Now, its common to find depression and anxiety disorders comorbid with each other and just like treating bipolar as well as schizophrenia under one umbrella of psychosis, one may conceivably treat depression/ anxiety / anergia and anhedonia under a common nomenclature- in this case that of depression.

But we are perhaps getting ahead of ourselves. Lets backtrack a bit and go straight to this new study that found four neural subtypes of depression.

Basically, Liston and colleagues, used resting state fMRI to look at the functional connectivity of depressed patients and developed an algorithm to predict who has depression and who does not have in a sample consisting of both depressed patients and healthy controls. They found abnormal functional connectivity in frontostraital and limbic systems in teh depressive patients.

They also used clustering techniques to find that their depressive subset of patients clustered around two dimensions- one of which they called anxiety dimension and the other anhedonia. When one takes into account that there could be 2×2 = 4 combinations of anxiety and anhedoinia they found that their patients neatly clustered in those four quadrants.

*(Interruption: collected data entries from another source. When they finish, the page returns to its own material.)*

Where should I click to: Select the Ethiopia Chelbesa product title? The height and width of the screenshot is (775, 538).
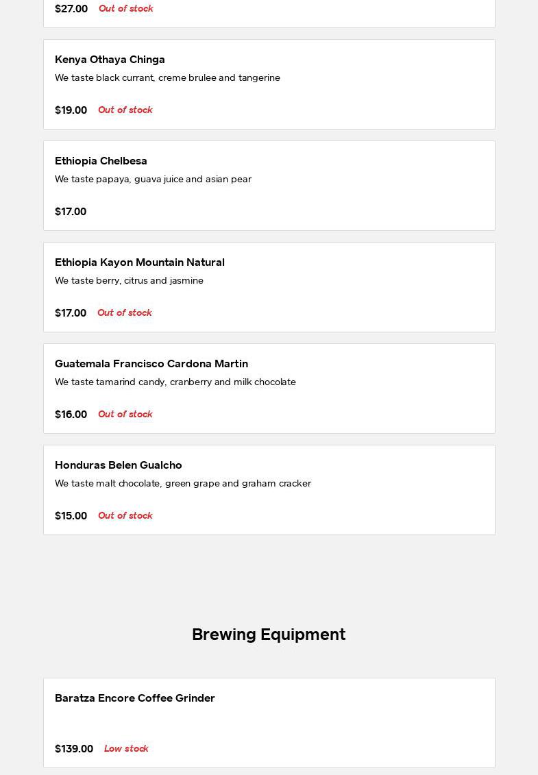pos(101,160)
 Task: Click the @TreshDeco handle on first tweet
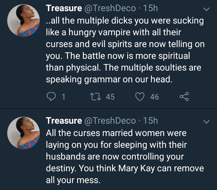[x=109, y=7]
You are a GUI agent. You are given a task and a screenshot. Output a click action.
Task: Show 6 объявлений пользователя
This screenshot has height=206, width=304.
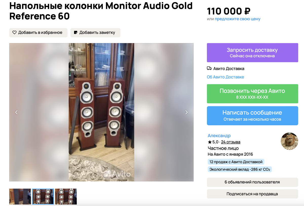253,182
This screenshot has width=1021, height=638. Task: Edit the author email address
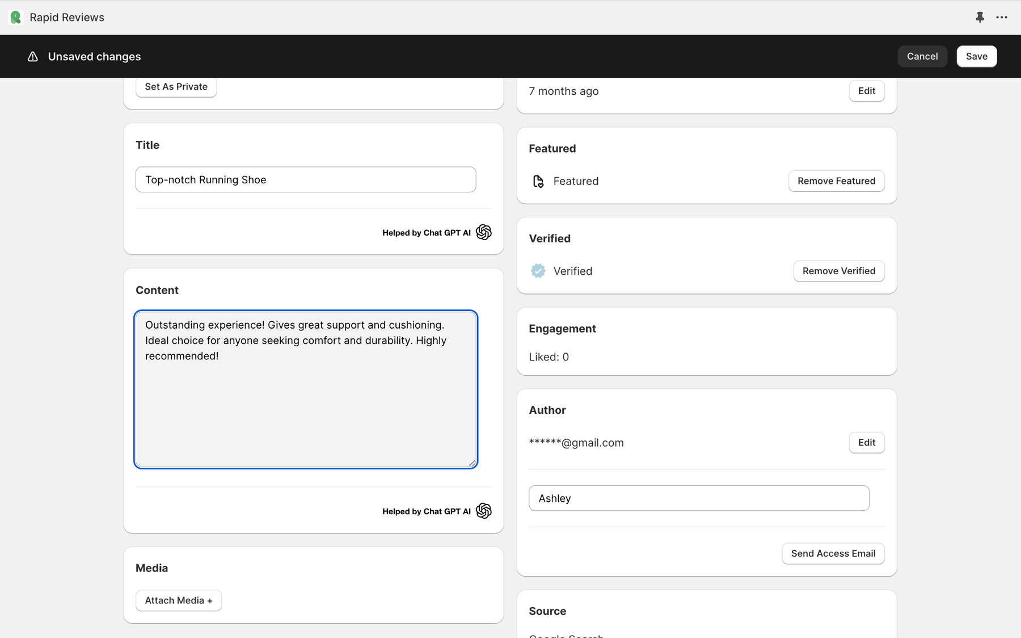point(866,443)
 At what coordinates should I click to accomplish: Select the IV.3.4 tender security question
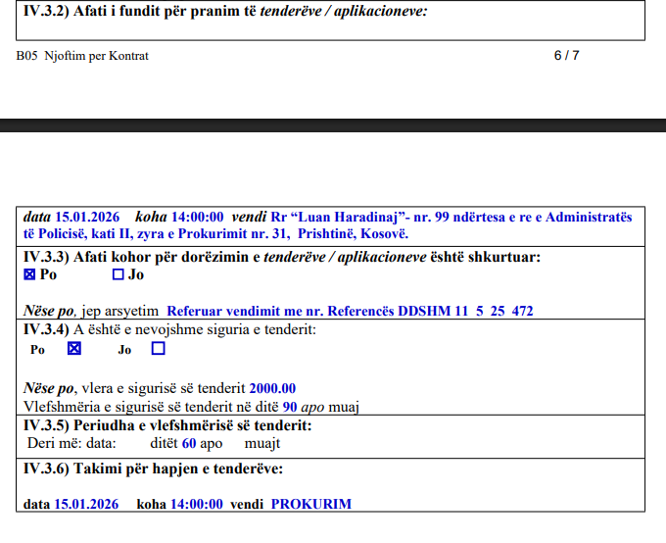[169, 329]
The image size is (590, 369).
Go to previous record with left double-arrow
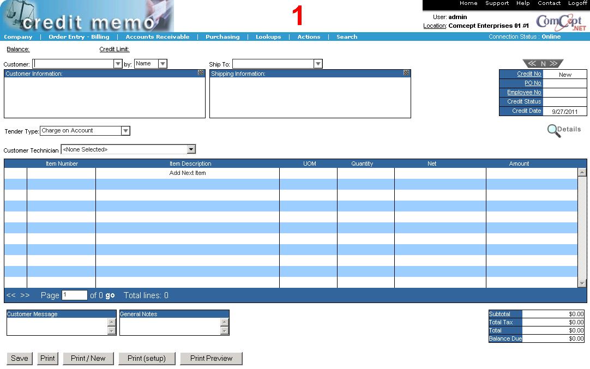pyautogui.click(x=532, y=64)
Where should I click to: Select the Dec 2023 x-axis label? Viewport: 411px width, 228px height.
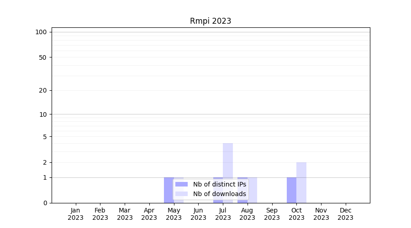(x=345, y=214)
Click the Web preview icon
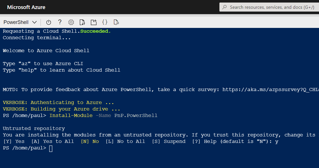 tap(116, 22)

If you note in the figure 1f accompanying the article,

  • cluster 1 subjects have low scores on anhedonia and high scores on anxiety
  • cluster 2 subjects have neither anxiety nor anhedonia
  • cluster 3 have high anhedonia but low anxiety
  • cluster 4 have both high anxiety and high anhedonia

The authors note that all subjects had low mood (sadness, hoplessness, helplessness) and that is why they were classified as depressed patients in the first place. The core depressive signature was also associetd with anergia and anhedonia with majority of patients showing these symptoms across all subtypes.

They also found slightly different neural signatures for all the four subtypes. For eg. cluster 1 & 4 characterized by high anxiety had reduced frontoamygdalar connectivity, linking it with fear circuit. Cluster 3 & 4 were associated with hyper connectivity between thalamic and frontostriatal networks and had high anhedonia and psychomotor retardation associated with them. And cluster 1 & 2 had reduced connectivity between anterior cingulate and orbitofrontal coretx involved in reward and incentive salience and guess what they showed anergia or fatigue.

To me it seems apparent that what we are seeing here are different effects of low mood, anxiety, anhedonia and anergia playing out as four clusters.

Cluster 3 I would classify as primarily anehdoina related; cluster 4 as primarily anxiety related; cluster 1 may be thought of as  anergia related and clusetr 2 as pure depression or low mood related.

If my hunches are true we should find similar subdivisions in diagnosed anxiety disorders, obsessive disorders , manic disorders too. Of  course that is an empirical fact to be proved.